Кладбище в двух шагах отсюда, куда скоро мы её отнесём, — антипод сада и одновременно его копия. Сенатриса украдкой туда наведывается; но вовсе не для того, чтобы услышать дрожащие голоса мертвецов, питающие её пророческое вдохновение: за этой оградой, ощутив опьянение жизнью, дав волне покоя пролиться на бурлящий генезис, который окружает её в собственном саду, среди прямых аллей и гладких мраморных плит получает она утешительное обещание ухода в мир иной. Так немощным телом и готовой воспарить душой ведёт она диалог о двух садах — жизни и смерти; ведь когда вокруг её дома распускаются и увядают растения, сменяют друг друга почки и листья, увядшие цветы и набухшие бутоны, разве неизменная очерёдность времён года на плодородной пригородной почве не символизирует чудесную неотвратимость возвращения? Да и мертвецы Исси-ле-Мулино, избавившись во мраке могил от груза тревог о преходящем и возродившись в истинном своём естестве, подтверждают, что вечность существует. Надев волшебную шляпу, у которой она надставила поля, чтобы убор соответствовал её деревенским занятиям, приподнимая порой полы бирюзовой мантии, до лодыжек спадающей вдоль её большого тела, Сенатриса с озабоченным или задумчивым видом среди своего урожая напоминает пугало, которое соорудили крестьянские руки, или же, если Алькандр смотрит на неё с большей почтительностью, — на древнейшее божество, один из тех идолов изобилия и плодородия, чью простую форму, заданную природой в стволе старой оливы или в гладком камне, лишь немного доработал художник-дикарь с его благоговейным практицизмом, чтобы читались заложенные в узловатости дерева, в прожилках минерала обобщённые атрибуты женственности. Так её священная персона соединяет в загадочном единстве противоположные, казалось бы, признаки обновления и постоянства: она прародительница и кормилица, землепашец и наперсница усопших, она Гея, богиня земли, наша общая мать и супруга, из её лона мы вышли, в него и вернёмся; в бесконечно повторяющемся цикле зарождения и разложения она — материя вечности.
Но всеобщему закону природы Алькандр отвечает унынием мыслящей особи.

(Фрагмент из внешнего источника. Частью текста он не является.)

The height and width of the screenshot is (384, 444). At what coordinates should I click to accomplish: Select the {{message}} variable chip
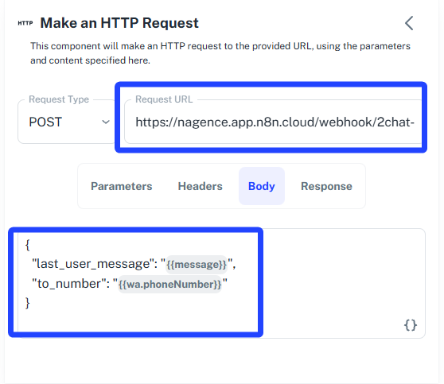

Он — зияние в этой всеобъемлющей наполненности, капля воздуха, блуждающая в тёплом мраке земли. На спокойное безбрежное величие материи он наводит зеркало своего тревожного конечного «я». Против безжалостной доброты божества обращает бесполезную ярость индивида. И кажется, будто от его бешенства прорывается ткань существования, и в эту брешь сцеживается едкая капля небытия; и чтобы его бунт возымел продолжение, он ожесточённо разводит по разные стороны собственного гнева жизнь и смерть, которые любовно сплетаются на кладбищах и в садах. Как бы сложился у него разговор с матерью? В часы, не занятые прорицаниями, Сенатриса погружается в растительную дрёму. Она всегда казалась немного не от мира сего; ещё бы: жизнь у неё, как говорится, была не сахар. Но теперь её душа попала в путы, связующие её с мертвецами, и тело ждёт, чтобы незримо рассеяться по окраинным садам, готовясь к новому цветению, так что Сенатриса, живущая в двух стихиях, — двуликое существо, чья земная наполненность взмахом крыла превращается в лазурную прозрачность потустороннего, — уходит от домогательств Алькандра, точно славка, выпорхнувшая из рук нерасторопного продавца птиц. В этом благоуханном саду он как никогда познаёт плен одиночества.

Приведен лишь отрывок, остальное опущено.